Se Kiefer aposta apenas no sol como força invictus, o poema ainda que reconheça a fragilidade, a finitude, a perda da beleza da flor e com ela todo encanto, há uma janela pela qual se pode respirar (para trazer os ecos de Mario Quintana) e ver outros girassóis: a poesia que reveste todas as coisas e todos os seres nutre-se de uma necessidade quase redentora em reafirmá-los seres e coisas. E, claro, o girassol do poema finda por dialogar com aqueles de Van Gogh (“os homens que decepam orelhas são feitos por girassóis”); e, como todo bom exercício ensaístico, ainda insere o próprio Kiefer entre esses seres feitos por girassóis (“Kiefer é criado por um girassol em dengo, desses que não esquecem”) numa compreensão de que na pintura do alemão vigora por sobre todas as coisas uma espécie de memória remosa do passado, sempre em virgília: lembrar a perda para não repetir no presente o gesto trágico do passado. Nisso é o próprio poeta que se confessa coletivamente – em termos de memória “todo poeta é dado às crueldades de apagamento do sol”.

Esquecimento, o poema é uma variação do mundo.



Dois poemas de Variações sobre um tema de Anselm Kiefer

As meias de Saussure

O que mais desejaria
seria calçar meias
no Saussure.

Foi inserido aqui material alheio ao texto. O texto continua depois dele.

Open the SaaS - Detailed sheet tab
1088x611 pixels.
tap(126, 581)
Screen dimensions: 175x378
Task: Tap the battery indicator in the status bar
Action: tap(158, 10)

Só sure
para calçar meias
cor de púrpura.
Purpurina que abarca
os céus todos com
encantos em chamas.
O mundo é feito
de noite e dia e
claro e escuro;
enquanto não for
engolido por uma
baleia.
Quando for.
Será feito de
noite e dia;
e claro e escuro
de dentro da baleia...
Talvez, assim
sejam as espinhas
de peixe cometa;
as estrelas do
mar cadência.

Como as meias
do Saussure;
que de mais
a mais servem
para esquentar
os pés.


Que os poemas nunca acabem

Quero que a poesia
morra. Tenho medo de
escrever de novo. Quero
que a poesia morra.
Porque apenas a morte
faz com que as coisas
sobrevivam. Morreu Deus.
Silêncios. Morre o
homem. Tantos deles.
Mor-
re a história. Esse tempo
que não para de passar.
Só a poesia não morre.
Não se pode fazer,
escrever, ver poesia;
mas matar, encerrar,
sepultar. Não. Isso
não. Quero que a poesia
morra. A morte fajuta
das coisas que ficam.
Não existe morte. Morte
é o atributo da memória.
Pior é o esquecimento. Esse,
nem tenho medo de
escrever.


* Este texto foi publicado pela primeira vez na revista escamandro.